Хочется детально разобрать всю статью, произведение в высшей степени любопытное.
Начнем с термина «гедонист». Согласна, что это прекрасно, когда человек получает удовольствие от жизни вообще и от обучения в частности, но все-таки термин «гедонизм» означает удовольствие в качестве высшей, главной цели и блага жизни. Удовольствие. Попробуйте сопоставить его с такими вещами, как радость, счастье, духовный поиск. Удовольствие — материально, низменно. Радость — возвышенна, она ведет к просветлению и развитию. Чего мы хотим от наших детей: чтобы они стали примитивными потребителями удовольствия и искали его же в литературе? Или все-таки великая литература, о которой речь идет, предполагает нечто большее? Хотели ли русские классики, чтобы их тексты служили лишь удовольствию?
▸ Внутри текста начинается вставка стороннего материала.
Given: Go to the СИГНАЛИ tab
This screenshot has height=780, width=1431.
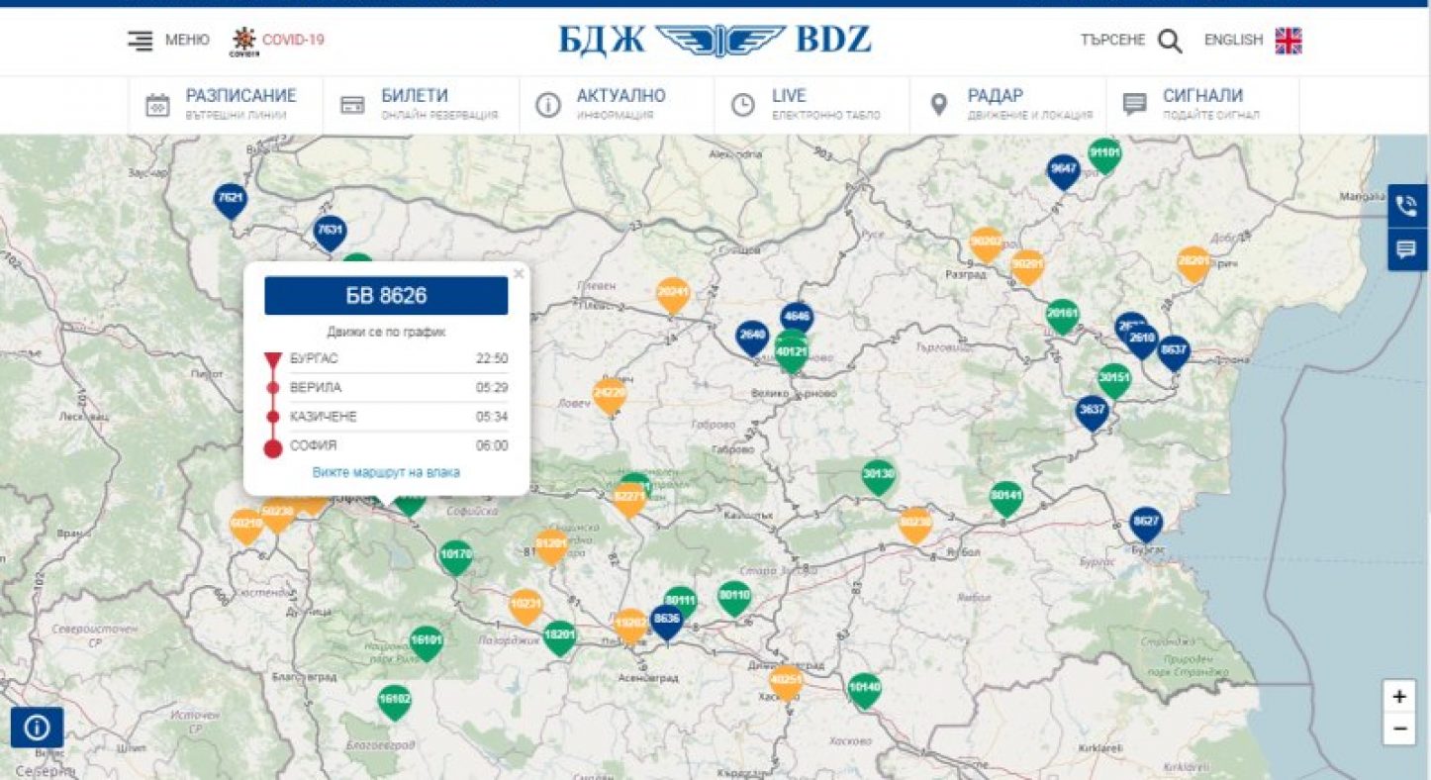Looking at the screenshot, I should coord(1201,104).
Литературу вы иронически именуете «набором «смыслов». Что ж, считать смысловой посыл литературного произведения чем-то вторичным — Ваше право. И все же «чувственным уровнем» литература не ограничивается. Чувство, эмоция — нечто эфемерное, сиюминутное, от него мало что остается впоследствии.
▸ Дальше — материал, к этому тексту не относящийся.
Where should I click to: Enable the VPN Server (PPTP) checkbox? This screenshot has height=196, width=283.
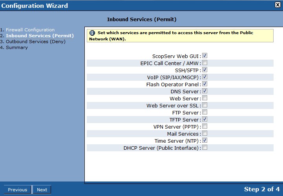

Продолжаю следить за Вашей мыслью. Пропустить текст через призму собственной личности невозможно, не поняв его. А понять можно лишь смысл, авторскую позицию, идею, замысел. Этим и пытается заниматься учитель в школе — учить читать осознанно.
Вы вот все говорите про чувства, эмоции — а быть совестливым, нравственным, в общем, не моральным уродом кто научит, в рамках какого предмета это еще можно воспитывать? Вот учителя и бьются над тем, чтобы заложить в светлые (иногда слишком) головы какие-то базовые этические понятия.
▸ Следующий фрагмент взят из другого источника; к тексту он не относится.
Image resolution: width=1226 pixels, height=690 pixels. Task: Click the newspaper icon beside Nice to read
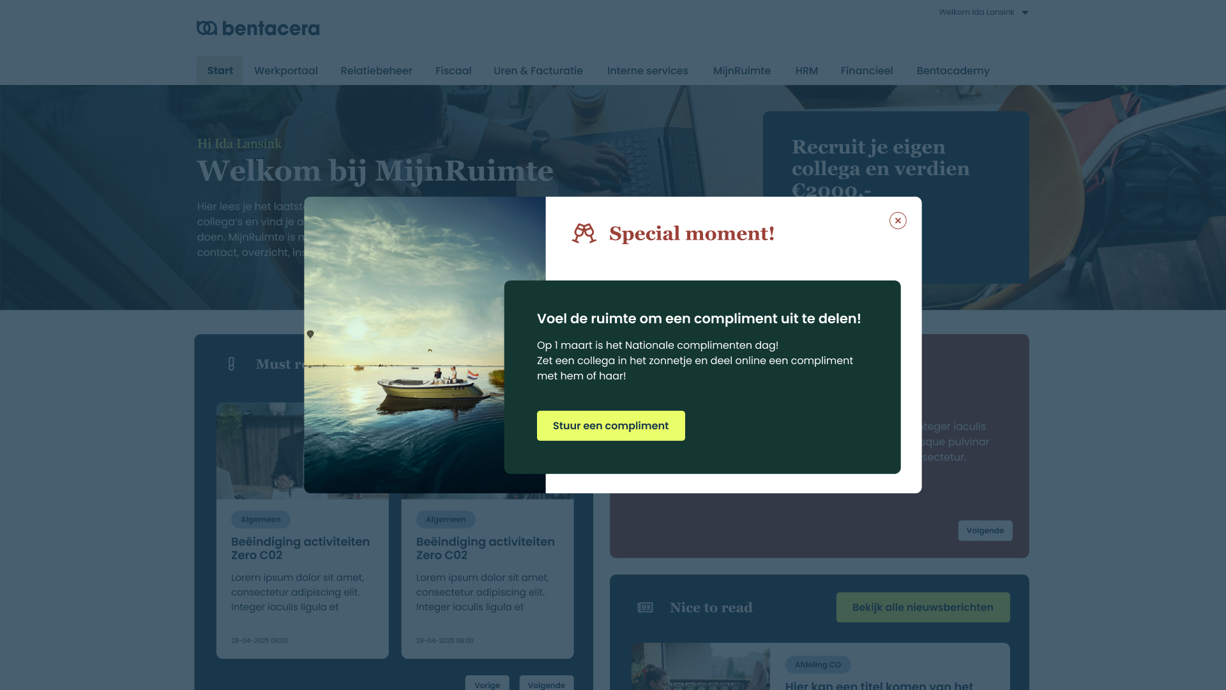click(x=646, y=608)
Дело в том, что без некой, пусть даже самой минимальной теоретической базы, невозможно настоящее изучение. Но хороший учитель всегда сделает свой урок интересным и современным. Возможности для этого есть. Разумеется, в механическом подчеркивании эпитетов не так много педагогического смысла — важно, какова дальнейшая работа с ними, эпитетами и метафорами, происходит, как задействуются творческие способности учеников, межпредметные связи (те самые музыка, пение, если хотите, живопись и др.)
А вот пример с О.Генри — это уже гораздо лучше. Но это уже то самое, пускай и в простейшем виде, литературоведение, от которого вы так старательно открещиваетесь, что-то нам тут заумно обосновывая про работу полушарий.
Литература — это не отдельно взятые эмоция или смысл, это их неразрывное единство. А вот то, как дети не могут воспринимать даже простые тексты и как измельчал нынче учитель, — это уже темы для отдельных больших разговоров.
Программа — это государственная позиция, планы на будущее, представление о нравственных ориентирах- или их отсутствие.
Но то, что познание и эмоции связаны — это да. Иногда хватает эмоциональности, искренности и любви самого преподавателя.
Вероятно, даже введение предложенных Вами форм может тоже быть полезным.
Но литературный критик — это не критикан — это человек, который помогает нам понимать текст глубже и не путать велосипед с дельтапланом — видеть текст так как он написан, а не так как нам привиделось.